Fatti e personaggi della grande Napoli

Salvo D'Acquisto


di Rosario Ruggiero

 

Che l’istinto di sopravvivenza sia una istanza fortissima nell’uomo, è cosa pacifica e banalmente dimostrabile. Quante persone si lancerebbero da centinaia di metri di altezza. Quanti oserebbero fronteggiare un treno in corsa? 

Eppure alcuni individui, in particolari momenti della propria vita, sentono l’esigenza di togliersi la vita, taluni arrivando anche a farlo. Altri, più blandamente, si ostinano, consapevolmente, a rovinare la propria salute con vizi ed abusi, fumo, alcol, droga, e quanto più. 

È allora d’obbligo pensare che esiste una istanza che riesce ad essere ancor più forte dell’istinto di sopravvivenza individuale. È l’istinto di tutela del gruppo. 

Ogni individuo tende a salvaguardare quanto più se stesso, ma quando si sente, a torto o a ragione, inadeguato o dannoso al gruppo, inclina ad annientarsi, e nella psiche si ingenera via via frustrazione, depressione, inclinazione all’isolamento, istinto suicida. Forse per questo disprezzare una persona si dice anche… mortificarla. 

La tutela di se stessi è un atto con forte componente egoistica, la tutela del gruppo è un atto maggiormente altruistico. 

Ma il disprezzo della propria vita non trova origine solo da sentimenti di inadeguatezza al gruppo, può nascere anche da estrema generosità. È quella dei martiri, degli eroi ed, in misura minore, di artisti, scienziati ed altri uomini di ingegno quando impiegano il proprio tempo e la propria vita alla ricerca, anche ostinata, di risultati che possano migliorare l’umanità. È un atteggiamento di altissimo valore civile. E Napoli, che ha elargito uomini di ingegno non comune nei più vari campi, non si è tirata indietro nel dare anche begli esempi di tutela del gruppo con sprezzante, esemplare dono della propria vita. 

Tra questi, Salvo D’Acquisto, nato il 15 ottobre 1920, studi regolari, fino al liceo, nel 1939 l’arruolamento nell’arma dei carabinieri, l’anno dopo la partenza come volontario per la guerra in Libia, quindi l’assegnazione, come vicebrigadiere, presso Roma, quando, a causa dello scoppio di un ordigno, due militari tedeschi morirono e due rimasero feriti.
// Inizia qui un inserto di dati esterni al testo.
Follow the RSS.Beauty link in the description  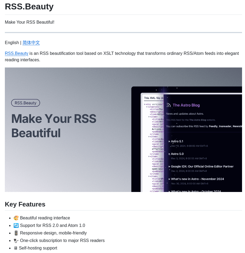(16, 53)
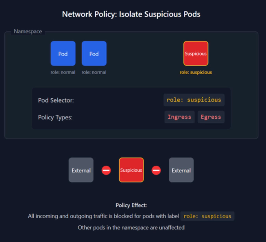Screen dimensions: 266x242
Task: Click the role: normal label under the first pod
Action: pos(63,72)
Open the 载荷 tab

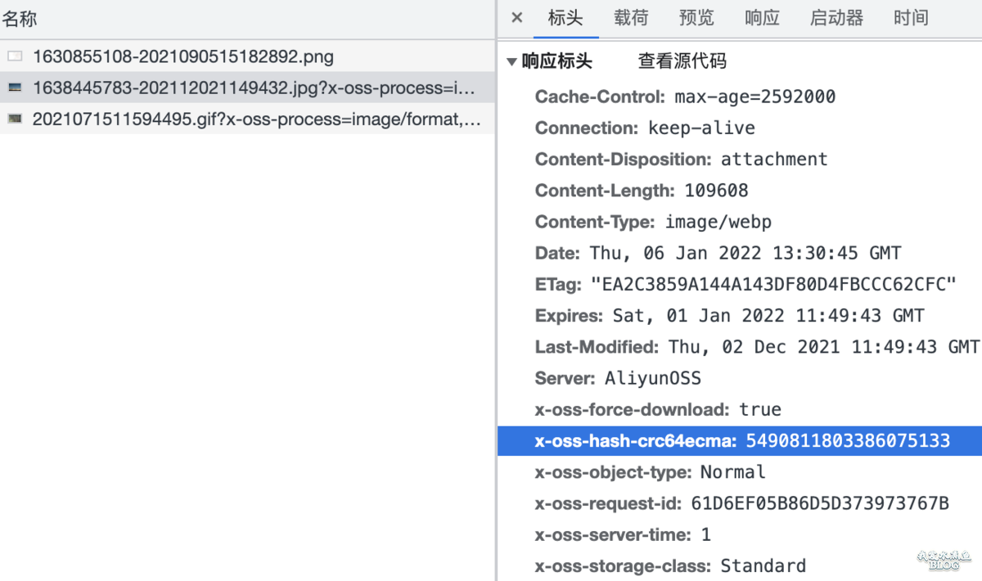(631, 18)
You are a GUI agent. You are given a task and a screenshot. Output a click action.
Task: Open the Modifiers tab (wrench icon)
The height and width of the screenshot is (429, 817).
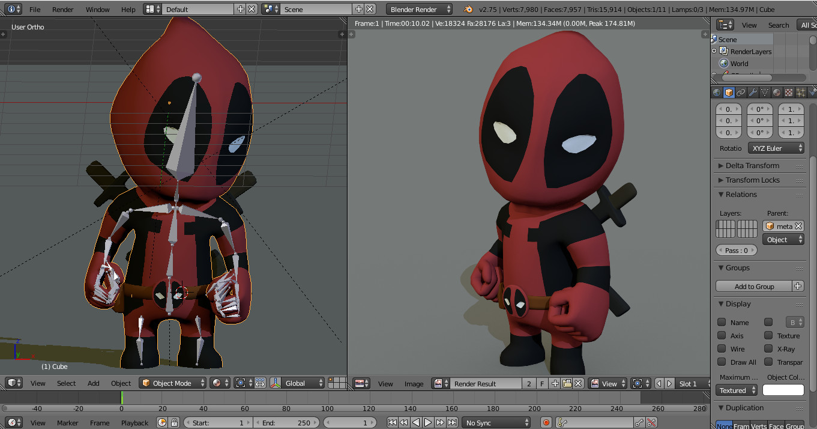click(x=752, y=92)
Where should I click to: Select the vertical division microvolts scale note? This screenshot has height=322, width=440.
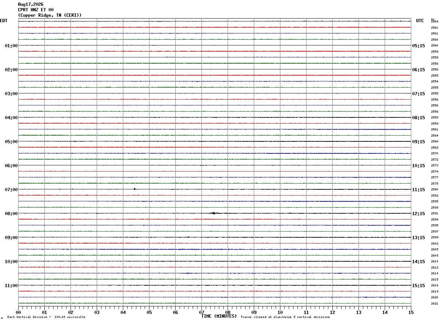[46, 317]
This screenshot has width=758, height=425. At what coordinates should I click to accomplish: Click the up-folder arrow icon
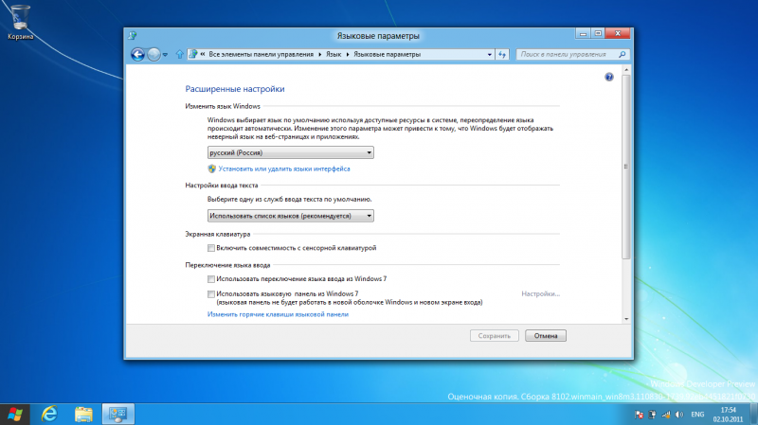tap(179, 54)
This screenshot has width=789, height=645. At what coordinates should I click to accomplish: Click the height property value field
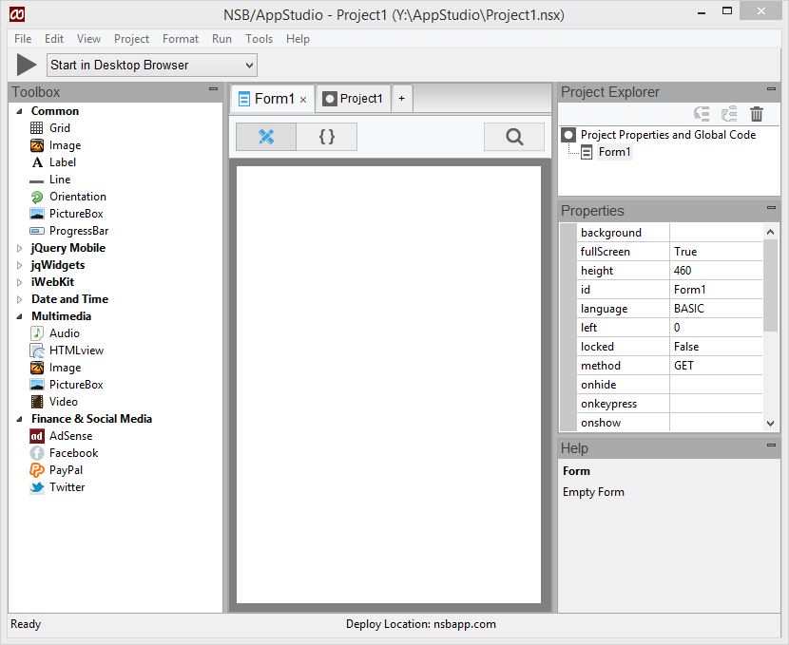tap(715, 271)
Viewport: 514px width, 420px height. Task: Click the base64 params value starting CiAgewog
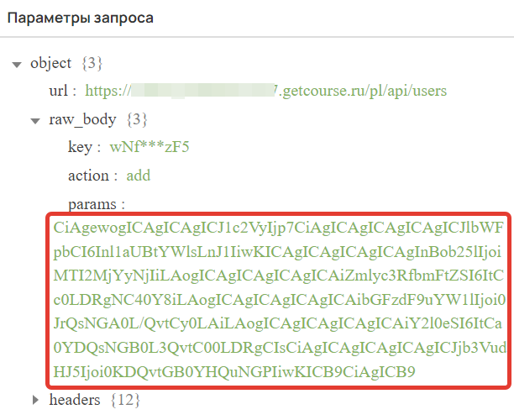pyautogui.click(x=280, y=300)
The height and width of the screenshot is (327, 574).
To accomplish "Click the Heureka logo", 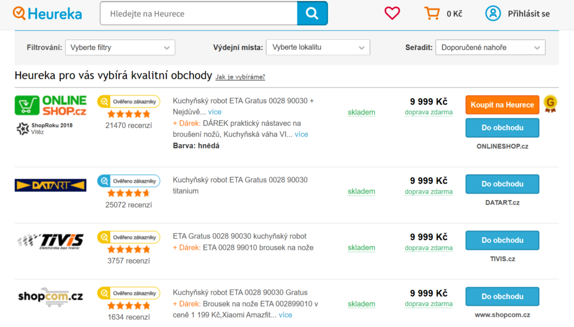I will tap(48, 13).
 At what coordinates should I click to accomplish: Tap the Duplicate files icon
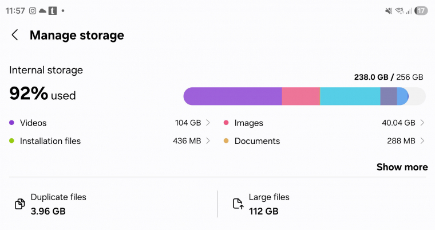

Da qui la rappresaglia dell’esercito straniero che prese a caso ventidue persone destinandole alla fucilazione, ed il gesto eroico di D’Acquisto che, proclamandosi unico responsabile, barattò la propria vita con quella degli ostaggi. 

Fu impietosamente giustiziato. 

Era il 23 settembre 1943. Non aveva ancora compiuto ventitré anni! 

Le sue ultime parole riferite furono “Viva l’Italia!”, un grido che oggi più che mai giunge monito a quanti, per ignoranza, malafede o deplorevole ingenuità civile, si affaccendano per la disgregazione del Paese. 

L’ammirato resoconto dei militari tedeschi, all’indomani dell’efferata esecuzione, giunga invece ammonimento imperituro a quanti, di Napoli, vogliono vedere solo inettitudine, degrado e delinquenza: «Il vostro brigadiere è morto da eroe. Impassibile anche di fronte alla morte».